The city also asks that the magistrate direct the Youngstown Police Department to sell all such property and contents.

The building has been boarded up since August, when the magistrate approved a temporary restraining order, but the city seeks a further order padlocking it “and otherwise physically closed against its use for any purpose for a period of one year from the date of the hearing and final disposition.”

Meanwhile, attorney Walter Madison, who represents the owners of the property, filed his own brief, noting that the city filed its nuisance action alleging incidents of parking violations, coronavirus concerns and criminal acts being committed by others.

Madison notes that alleged illegal acts were “committed by others outside of (the bar owners’) control and more importantly, outside the order of their establishment.”

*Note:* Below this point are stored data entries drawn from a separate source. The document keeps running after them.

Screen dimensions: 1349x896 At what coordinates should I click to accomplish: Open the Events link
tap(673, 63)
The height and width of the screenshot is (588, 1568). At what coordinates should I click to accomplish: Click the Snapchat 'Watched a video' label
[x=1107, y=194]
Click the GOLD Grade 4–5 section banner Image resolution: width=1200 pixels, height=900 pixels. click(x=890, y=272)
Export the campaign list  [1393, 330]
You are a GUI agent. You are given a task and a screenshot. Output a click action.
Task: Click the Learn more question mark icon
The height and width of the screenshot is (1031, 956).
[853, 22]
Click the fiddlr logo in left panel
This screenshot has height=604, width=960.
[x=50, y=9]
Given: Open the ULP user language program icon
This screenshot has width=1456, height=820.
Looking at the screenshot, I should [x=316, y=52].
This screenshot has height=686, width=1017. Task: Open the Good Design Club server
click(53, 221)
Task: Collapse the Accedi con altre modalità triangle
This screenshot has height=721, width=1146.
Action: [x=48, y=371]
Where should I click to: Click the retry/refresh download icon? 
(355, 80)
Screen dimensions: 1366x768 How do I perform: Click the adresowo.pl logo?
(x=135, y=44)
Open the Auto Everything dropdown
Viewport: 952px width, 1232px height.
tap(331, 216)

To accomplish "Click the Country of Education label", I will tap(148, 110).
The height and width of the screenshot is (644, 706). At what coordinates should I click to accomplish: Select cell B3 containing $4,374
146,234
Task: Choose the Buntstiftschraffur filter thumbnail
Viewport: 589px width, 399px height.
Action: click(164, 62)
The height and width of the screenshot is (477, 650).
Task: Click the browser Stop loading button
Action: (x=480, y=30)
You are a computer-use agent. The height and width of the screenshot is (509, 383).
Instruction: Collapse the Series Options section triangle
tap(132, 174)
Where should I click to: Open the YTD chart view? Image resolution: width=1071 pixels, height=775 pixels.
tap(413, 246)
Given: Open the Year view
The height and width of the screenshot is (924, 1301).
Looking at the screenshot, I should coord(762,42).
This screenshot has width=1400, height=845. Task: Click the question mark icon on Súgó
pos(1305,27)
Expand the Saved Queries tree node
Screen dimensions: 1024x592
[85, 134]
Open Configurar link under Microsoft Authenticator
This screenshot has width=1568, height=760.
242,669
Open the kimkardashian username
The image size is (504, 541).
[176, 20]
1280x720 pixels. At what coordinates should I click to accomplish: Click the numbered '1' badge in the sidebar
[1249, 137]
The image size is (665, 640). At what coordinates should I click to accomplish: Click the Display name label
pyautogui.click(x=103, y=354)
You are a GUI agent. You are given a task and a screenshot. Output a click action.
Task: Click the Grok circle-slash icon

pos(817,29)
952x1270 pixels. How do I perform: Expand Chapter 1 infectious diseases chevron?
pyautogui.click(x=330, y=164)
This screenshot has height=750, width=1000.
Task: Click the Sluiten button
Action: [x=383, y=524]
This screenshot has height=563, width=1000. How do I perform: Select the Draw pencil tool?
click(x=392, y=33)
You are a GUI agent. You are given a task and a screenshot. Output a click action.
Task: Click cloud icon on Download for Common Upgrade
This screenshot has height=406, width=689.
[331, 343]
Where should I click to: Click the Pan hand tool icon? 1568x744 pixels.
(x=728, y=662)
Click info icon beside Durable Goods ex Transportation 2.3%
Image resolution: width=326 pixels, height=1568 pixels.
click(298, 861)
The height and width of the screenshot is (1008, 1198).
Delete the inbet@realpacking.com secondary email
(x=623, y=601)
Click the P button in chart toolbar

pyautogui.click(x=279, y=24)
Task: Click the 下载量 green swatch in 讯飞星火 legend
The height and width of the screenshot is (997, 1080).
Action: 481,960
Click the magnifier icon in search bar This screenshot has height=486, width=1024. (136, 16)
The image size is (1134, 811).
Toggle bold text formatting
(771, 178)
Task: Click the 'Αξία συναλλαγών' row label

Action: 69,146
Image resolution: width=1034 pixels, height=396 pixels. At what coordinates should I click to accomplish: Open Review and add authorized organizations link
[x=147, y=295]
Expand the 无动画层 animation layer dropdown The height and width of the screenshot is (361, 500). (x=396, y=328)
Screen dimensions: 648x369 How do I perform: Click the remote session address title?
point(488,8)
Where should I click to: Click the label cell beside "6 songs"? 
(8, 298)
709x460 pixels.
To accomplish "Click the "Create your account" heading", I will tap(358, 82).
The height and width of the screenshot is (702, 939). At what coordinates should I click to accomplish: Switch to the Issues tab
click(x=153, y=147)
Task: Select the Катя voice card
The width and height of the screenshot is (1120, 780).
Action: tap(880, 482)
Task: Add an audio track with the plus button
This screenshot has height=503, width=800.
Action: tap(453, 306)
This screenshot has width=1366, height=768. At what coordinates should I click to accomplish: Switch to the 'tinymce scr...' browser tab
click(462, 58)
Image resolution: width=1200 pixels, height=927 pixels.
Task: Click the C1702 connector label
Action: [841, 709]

Madison stated that Youngstown police officer Chris Staley testified that he had no knowledge of large crowds, any fights, any loud music or any felonious assaults “coming from or near the (bar).”

The officer “conceded that the only problem he had knowledge of was parking on the prohibited section of North Lakeview Avenue.” A person was cited there “before he ever got into the (bar’s) establishment,” the filing stated.

The filing addressed weapons charges filed against individuals near the business, saying, “All weapons violators would have been violating the law at all times prior to arrival at the (bar). Each violator was prohibited from possessing a firearm. If they had attended Mass that day, then too would have any weapons violations charge been ripe. It would be preposterous to believe the church would be in order to encourage any weapons violation.”

In the end, the filing states, the city’s case against All City Sports bar “is reduced to unwarranted parking violations and marijuana found in an area separately leased and detached from (the bar’s) liquor establishment.”

The magistrate has not yet ruled on the matter.